Hypothesis Testing

Hypothesis Testing involves the following:

  1. Null / Alternative . . . . . Hypotheses
  2. Testing Procedures
  3. Type I, Type II . . . . errors
  4. One / Two . . . . sided Hypothesis Tests
  5. Upper / Lower . . . . Critical Values
  6. z values
  7. p values

 

 

At what point can you accept the sample mean as the true population mean?

 

You reject it when it IS CORRECT   = Type I error

You accept it when it is NOT CORRECT = Type II error

 

The statement believed to be true H0 = the sample mean is thought to approximate the population mean

 

So, the null hypothesis is rejected. THe next scenario is Ha= the sample mean is thought to approximate the population mean.

 

A two sided test is when Ha, is set to (not equal) the test indicator. Ha is (not equal) to the test indicator.

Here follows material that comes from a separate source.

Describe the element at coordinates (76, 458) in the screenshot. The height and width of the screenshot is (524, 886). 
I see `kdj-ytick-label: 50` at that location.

What z values are associated with the area under the curve (bzw the shaded areas)? For a two sided test - 1,96 and + 1,96.

 

Determining then the critical values for the two sided test, the sample mean is not equal to the population mean:

 

+/- 1,96 = upper/critical value - sample mean / (standard deviation * square root of the sample population size)

 

(critical values should differ by the same amount as the sample size). Since the test is for H0 ..if the mean is between the upper and lower critical values, then the null hypothesis is accepted. If the mean falls outside of the critical value, then the alternative hypothesis is accepted.

 

What if the test was such that the null hypothesis states the mean is equal to or greater than a given population mean? Left side of the curve = (negative), Right side of the curve = (positive).  z = - / + 1,645 when alpha is 0,05. *But, you only calculate the upper limit for one side. + / - 1,645 is associated with 90%.

 

Choose a smaller alpha if you want to avoid making a Type I error.